Church discipline was “kindly but firmly” administered. Members who strayed — generally “loss of virtue” in women, public drunkenness in men — were reprimanded or dismissed. Methodists were teetotalers, but Presbyterians only condemned making a public spectacle of oneself.
The church gained new members, including some of the town’s leaders. Among them were James McPherson, whose son would lead the parks commission for more than 30 years; Thomas Gower, presiding elder for 46 years and known as “a steam-roller in britches; and Vardry McBee, who finally made his profession of faith when he was 86.
At the time of the Civil War, E.T. Buist came from Laurens, where he had been president of the Laurensville Female College, to replace Gaillard. The church then had 79 communicants, 52 pupils were enrolled in its Sunday School, and it sponsored the coeducational Gaillard School in the West End. Allen Temple AME Church is now located on the site.
Buist, who had a loud and resonant voice, became well known during the war. Because Greenville had no telegraph, its one link to the outside world was the afternoon train from Columbia. It carried out-of-town newspapers and lists of men wounded, missing or killed in battle. Buist met the train each day and read out the news to the crowds who gathered at the Augusta Street depot.
He was succeeded in 1877 by the Rev. Robert Nall, who found a congregation in remarkably good shape, but with 143 communicants and 152 Sunday School children, the church was beginning to bulge at the seams (ladies’ hoop skirts didn’t help).
On July 9, 1882, the congregation held its final service there. For the next 17 months, the congregation worshipped at the Opera House above Gilreath’s Store. In the meantime, contractor Joshua Nichols demolished the old church and, at a cost of $24,500, erected a larger, more fashionable, and quite eclectic edifice in what some might call “Queen Anne” style.
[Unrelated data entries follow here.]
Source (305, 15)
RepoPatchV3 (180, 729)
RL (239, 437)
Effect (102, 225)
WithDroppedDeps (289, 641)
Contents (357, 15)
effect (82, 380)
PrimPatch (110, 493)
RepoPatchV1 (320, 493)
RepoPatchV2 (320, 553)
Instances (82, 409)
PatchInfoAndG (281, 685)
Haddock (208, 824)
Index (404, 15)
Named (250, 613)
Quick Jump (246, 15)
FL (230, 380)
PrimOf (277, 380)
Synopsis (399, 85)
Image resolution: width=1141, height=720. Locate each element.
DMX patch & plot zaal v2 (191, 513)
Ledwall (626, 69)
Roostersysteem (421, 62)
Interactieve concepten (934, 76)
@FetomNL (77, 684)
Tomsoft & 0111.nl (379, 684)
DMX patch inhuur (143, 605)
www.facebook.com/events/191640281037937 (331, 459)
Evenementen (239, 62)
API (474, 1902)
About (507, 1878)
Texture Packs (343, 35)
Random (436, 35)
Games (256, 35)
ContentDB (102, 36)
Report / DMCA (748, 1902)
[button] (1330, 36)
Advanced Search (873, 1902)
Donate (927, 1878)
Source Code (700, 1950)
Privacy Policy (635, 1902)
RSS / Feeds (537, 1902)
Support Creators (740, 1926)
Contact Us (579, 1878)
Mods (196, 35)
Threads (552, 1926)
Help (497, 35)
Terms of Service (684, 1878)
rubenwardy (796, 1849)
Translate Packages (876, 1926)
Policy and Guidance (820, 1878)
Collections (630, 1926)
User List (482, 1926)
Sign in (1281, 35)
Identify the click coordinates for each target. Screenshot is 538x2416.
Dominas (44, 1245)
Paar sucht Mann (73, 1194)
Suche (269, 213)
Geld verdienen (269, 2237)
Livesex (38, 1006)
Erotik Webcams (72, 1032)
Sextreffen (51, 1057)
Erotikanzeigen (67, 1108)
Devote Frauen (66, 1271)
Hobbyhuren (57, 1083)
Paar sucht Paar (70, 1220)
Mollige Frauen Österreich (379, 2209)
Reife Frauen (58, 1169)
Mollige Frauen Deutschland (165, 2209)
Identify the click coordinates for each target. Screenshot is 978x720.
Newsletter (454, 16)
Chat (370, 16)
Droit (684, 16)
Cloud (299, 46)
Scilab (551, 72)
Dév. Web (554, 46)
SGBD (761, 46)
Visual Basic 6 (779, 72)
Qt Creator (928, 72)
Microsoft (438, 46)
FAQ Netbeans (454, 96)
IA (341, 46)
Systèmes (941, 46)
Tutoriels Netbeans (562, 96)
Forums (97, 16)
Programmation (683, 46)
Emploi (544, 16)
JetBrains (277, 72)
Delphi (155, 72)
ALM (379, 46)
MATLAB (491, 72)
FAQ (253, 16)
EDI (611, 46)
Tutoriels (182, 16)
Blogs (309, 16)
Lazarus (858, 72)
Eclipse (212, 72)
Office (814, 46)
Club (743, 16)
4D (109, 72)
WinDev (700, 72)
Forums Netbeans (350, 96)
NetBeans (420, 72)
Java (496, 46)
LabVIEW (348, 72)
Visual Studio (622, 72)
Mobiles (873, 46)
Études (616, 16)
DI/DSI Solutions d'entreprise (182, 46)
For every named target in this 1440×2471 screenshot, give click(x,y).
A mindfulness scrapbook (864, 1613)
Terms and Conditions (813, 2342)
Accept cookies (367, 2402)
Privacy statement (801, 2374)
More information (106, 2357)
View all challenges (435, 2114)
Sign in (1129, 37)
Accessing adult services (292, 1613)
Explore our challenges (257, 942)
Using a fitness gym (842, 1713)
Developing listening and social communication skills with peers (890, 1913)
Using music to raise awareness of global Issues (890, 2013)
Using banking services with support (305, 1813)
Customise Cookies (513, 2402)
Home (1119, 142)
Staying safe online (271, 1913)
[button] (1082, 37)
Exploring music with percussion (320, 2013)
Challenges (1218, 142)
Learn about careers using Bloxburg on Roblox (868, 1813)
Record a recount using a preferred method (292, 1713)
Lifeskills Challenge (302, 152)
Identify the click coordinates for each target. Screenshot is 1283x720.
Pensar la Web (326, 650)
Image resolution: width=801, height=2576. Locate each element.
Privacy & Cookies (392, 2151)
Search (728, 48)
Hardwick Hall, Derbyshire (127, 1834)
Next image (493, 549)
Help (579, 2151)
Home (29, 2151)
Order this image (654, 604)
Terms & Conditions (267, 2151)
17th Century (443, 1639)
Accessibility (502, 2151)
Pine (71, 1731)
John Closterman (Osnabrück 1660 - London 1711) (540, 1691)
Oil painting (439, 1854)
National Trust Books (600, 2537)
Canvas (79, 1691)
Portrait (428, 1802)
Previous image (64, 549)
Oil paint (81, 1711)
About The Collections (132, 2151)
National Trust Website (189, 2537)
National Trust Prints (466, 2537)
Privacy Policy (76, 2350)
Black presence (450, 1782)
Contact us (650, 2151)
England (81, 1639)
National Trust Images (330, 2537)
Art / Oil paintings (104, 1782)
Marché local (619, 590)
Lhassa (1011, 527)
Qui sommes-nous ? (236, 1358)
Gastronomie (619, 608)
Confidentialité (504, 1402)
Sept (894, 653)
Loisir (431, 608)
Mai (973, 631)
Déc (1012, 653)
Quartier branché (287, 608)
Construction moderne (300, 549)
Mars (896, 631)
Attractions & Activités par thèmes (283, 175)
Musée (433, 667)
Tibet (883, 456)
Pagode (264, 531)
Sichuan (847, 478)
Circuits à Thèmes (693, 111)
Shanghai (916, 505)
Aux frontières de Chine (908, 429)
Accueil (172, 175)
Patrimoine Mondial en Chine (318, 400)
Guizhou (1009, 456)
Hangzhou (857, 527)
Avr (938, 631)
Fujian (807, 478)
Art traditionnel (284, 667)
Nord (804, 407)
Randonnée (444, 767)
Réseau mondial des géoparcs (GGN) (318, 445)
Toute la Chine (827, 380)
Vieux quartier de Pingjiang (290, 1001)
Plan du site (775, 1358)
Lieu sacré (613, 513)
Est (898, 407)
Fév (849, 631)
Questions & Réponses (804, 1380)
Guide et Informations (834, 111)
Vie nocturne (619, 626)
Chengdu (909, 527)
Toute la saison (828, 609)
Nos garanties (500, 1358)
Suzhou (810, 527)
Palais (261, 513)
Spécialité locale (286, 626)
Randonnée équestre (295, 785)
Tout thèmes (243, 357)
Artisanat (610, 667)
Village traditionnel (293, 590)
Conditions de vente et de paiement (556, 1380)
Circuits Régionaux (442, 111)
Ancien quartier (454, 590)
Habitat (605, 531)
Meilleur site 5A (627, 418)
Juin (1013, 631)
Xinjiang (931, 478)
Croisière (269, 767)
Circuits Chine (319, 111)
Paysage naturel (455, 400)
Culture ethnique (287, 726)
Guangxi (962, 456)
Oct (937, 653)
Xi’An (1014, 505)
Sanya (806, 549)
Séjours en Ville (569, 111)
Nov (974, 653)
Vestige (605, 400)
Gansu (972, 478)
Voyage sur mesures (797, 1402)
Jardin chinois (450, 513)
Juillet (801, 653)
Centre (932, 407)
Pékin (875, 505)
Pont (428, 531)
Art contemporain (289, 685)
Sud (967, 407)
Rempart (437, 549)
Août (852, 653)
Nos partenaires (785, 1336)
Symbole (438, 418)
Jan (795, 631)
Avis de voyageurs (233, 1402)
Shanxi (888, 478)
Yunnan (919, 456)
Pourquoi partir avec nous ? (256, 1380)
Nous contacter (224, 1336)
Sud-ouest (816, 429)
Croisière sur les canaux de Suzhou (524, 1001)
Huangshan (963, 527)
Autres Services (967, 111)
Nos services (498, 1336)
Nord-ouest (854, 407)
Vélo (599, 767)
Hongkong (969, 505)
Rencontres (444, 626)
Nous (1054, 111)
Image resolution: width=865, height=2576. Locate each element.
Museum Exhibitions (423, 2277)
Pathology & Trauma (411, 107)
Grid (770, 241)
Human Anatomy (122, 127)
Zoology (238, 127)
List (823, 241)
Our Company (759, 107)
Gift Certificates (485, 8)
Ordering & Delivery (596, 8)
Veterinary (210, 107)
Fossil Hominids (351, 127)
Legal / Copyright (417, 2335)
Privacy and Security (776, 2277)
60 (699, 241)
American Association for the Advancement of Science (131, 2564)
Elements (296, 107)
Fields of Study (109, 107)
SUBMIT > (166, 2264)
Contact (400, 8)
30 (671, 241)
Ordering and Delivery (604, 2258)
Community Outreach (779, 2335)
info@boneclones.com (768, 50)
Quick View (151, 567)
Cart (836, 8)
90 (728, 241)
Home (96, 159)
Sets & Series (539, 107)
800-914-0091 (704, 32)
In the following decade, they constructed a manse next door to the church (it would later become a Sunday School building), paid off the church mortgage, and in 1893 began a college for young women. Their motivation for beginning Chicora College for Young Ladies may have been the establishment of Presbyterian College for men in 1890. While they were negotiating for land on River Street, Chicora classes began on McBee Avenue. After 1896, the school was controlled by Presbyteries of South Carolina and Georgia.
In 1878, the church had helped its black members build Mattoon Church on Hampton Avenue. After Chicora was established, it supported Second Presbyterian to minister to the students. Its “Working Society” sponsored Third Presbyterian on Buncombe Road. As a result, in 1898, the congregation once more changed its name. Washington Street Presbyterian became First Presbyterian Church.
And First it has remained. The mother now of 14 churches and the sponsor of the first Boy Scout Troop in the state, the congregation affirmed its faith in downtown in 1961 and has since expanded to fill nearly two city blocks. Although it faces theological challenges today, First Presbyterian has served stalwart and independent members, many of them Scots and Scots-Irish, for more than 160 years.
Dr. Judith Bainbridge was born in New Jersey in 1936. She received her B.A. from Mary Washington College and her M.A. and Ph.D from the University of Iowa. She taught in Furman University’s English Department from 1976 until her retirement as a Professor in 2007. Dr. Bainbridge is an active figure in the preservation of Greenville’s history. She has written several books, been a frequent contributor to the Greenville News, and is one of the founding members of the Historic Greenville Foundation.